The Seeding Power curriculum was designed to be emergent and responsive to the specific fellows in each cohort, and the projects are the most customizable aspect of that. Each fellow is expected to demonstrate the impact of their learning journey through some type of project, but that can take many forms. A fellow may work individually, with other fellows, or the whole cohort make work on something together. The project may be fully realized and completed during the fellowship, or it may be just a design for future work to be initiated later. Accordingly, a fellow is not expected to start the fellowship with a project in mind. However, during the application process applicants will be asked to identify goals and impacts they would like to accomplish for themselves and their organization.
What are the specific dates and locations of the retreats and other commitments?
In addition to the dates listed below, fellows are expected to participate in monthly peer coaching calls, and conduct three self-directed site visits on their own time. All retreat locations are in the Hudson Valley, and each retreat will start mid-day on Thursday and end after dinner on Saturday. Specific dates as follows (*note: these new November dates reflect a change made on Jan 12th).
- Introductory webinar: March 27th or 28th (TBD)

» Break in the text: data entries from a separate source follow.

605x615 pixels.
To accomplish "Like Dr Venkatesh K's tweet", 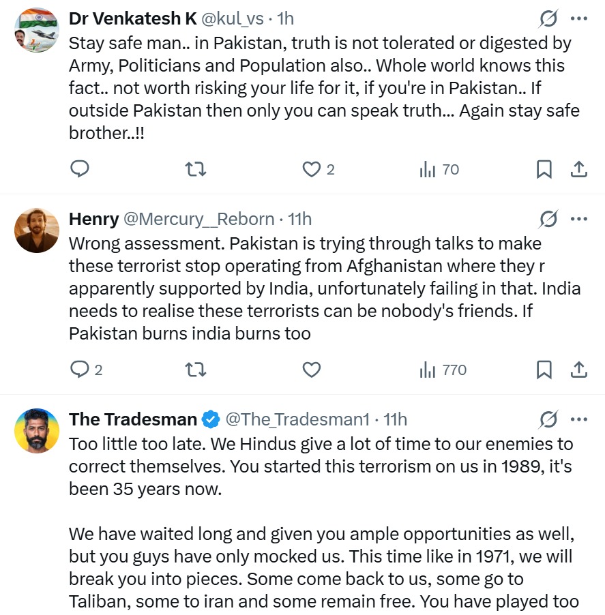I will 312,169.
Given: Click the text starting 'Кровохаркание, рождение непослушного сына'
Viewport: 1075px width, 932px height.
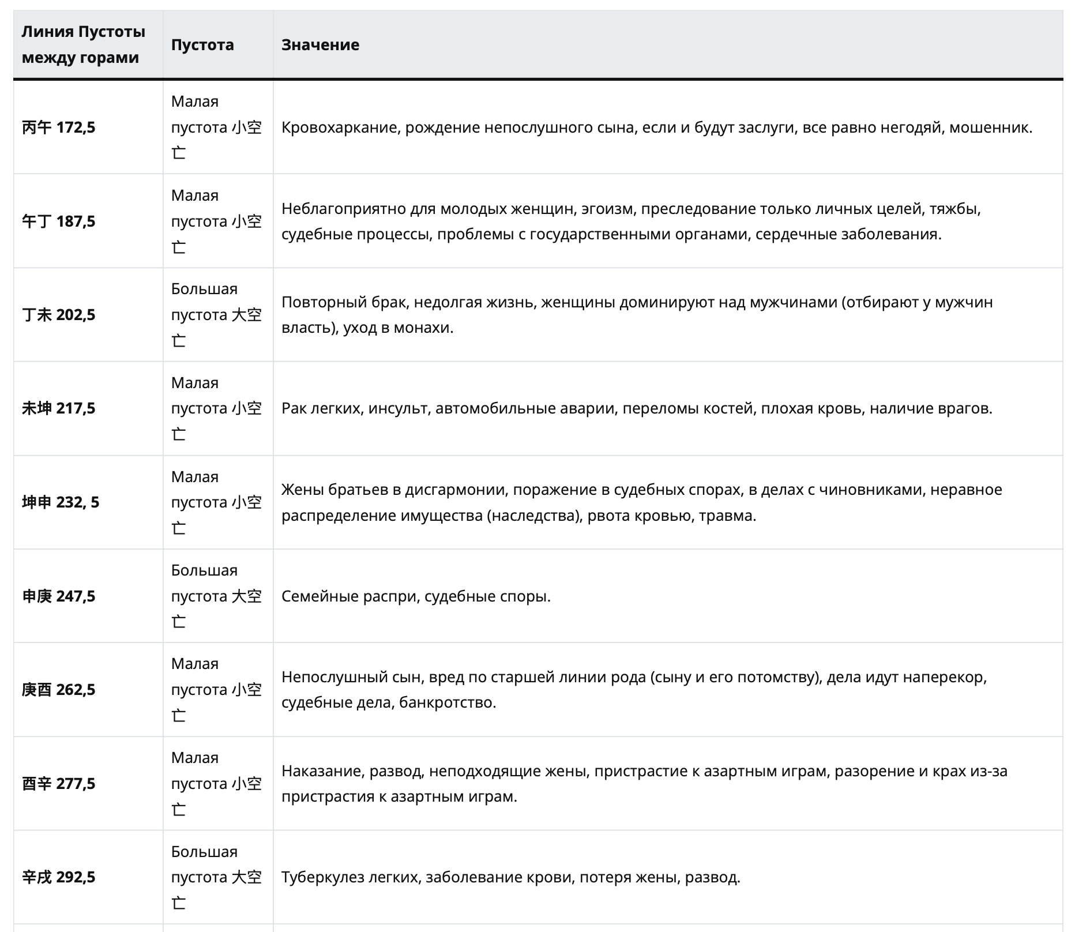Looking at the screenshot, I should [x=656, y=127].
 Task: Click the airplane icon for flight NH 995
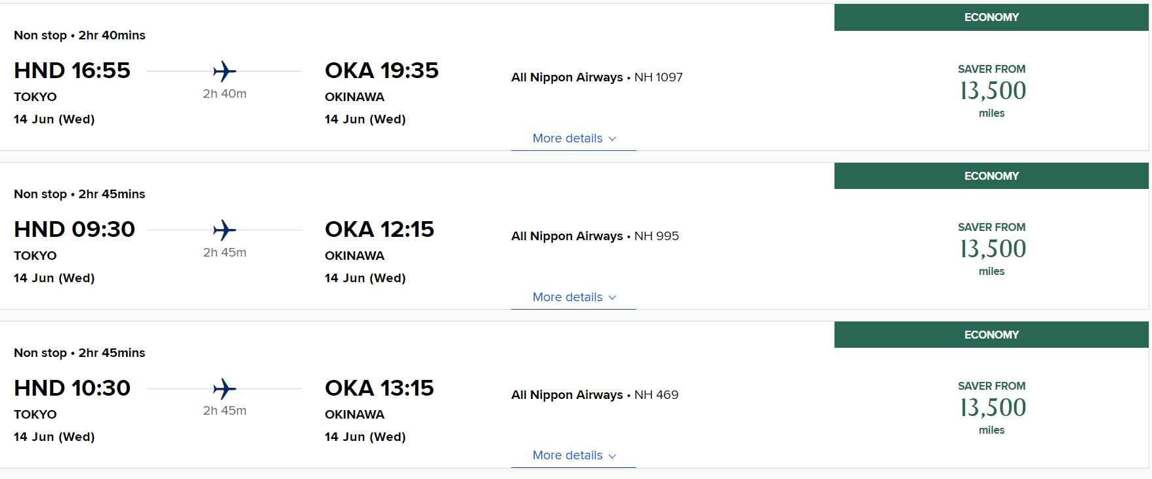224,230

- Retreat #1: May 9 -11, 2019 @ Stony Point Center
- Retreat #2: July 11-13, 2019 @ Bailey Farms
- Retreat #3: September 19-21, 2019 @ Bailey Farms
- Retreat #4: November 14-16*, 2019 @ The Watershed Center
- Retreat #5: February 6-8, 2020 @ The Dutchess
- Project Presentations: TBD June, 2020
- Final Celebration: TBD August, 2020
Can I help spread the word?
Who is funding the Seeding Power Fellowship?
All funds for the Seeding Power Fellowship have come from the Community Food Funders Steering Committee, in the form of grants made to North Star Fund.
This all sounds great, are there other food-related leadership programs out there?
Yes! A few we want to immediately call out are the Castanea Fellowship (deadline January 16, 2019), HEAL Food Alliance’s School of Political Leadership (applications opening soon), and the Wallace Center’s Food System Leadership Network (rolling applications) and Food Systems Mentorship Program (deadline January 15, 2019). These programs all pull from a national audience. Closer to home, there is Cornell’s LEAD-NY program (deadline March 1, 2019) that accepts participants from NY and all New England states. Finally, the designers of the Castanea Fellowship catalogued a vast network of leadership programs, which is available online as an appendix in their concept paper.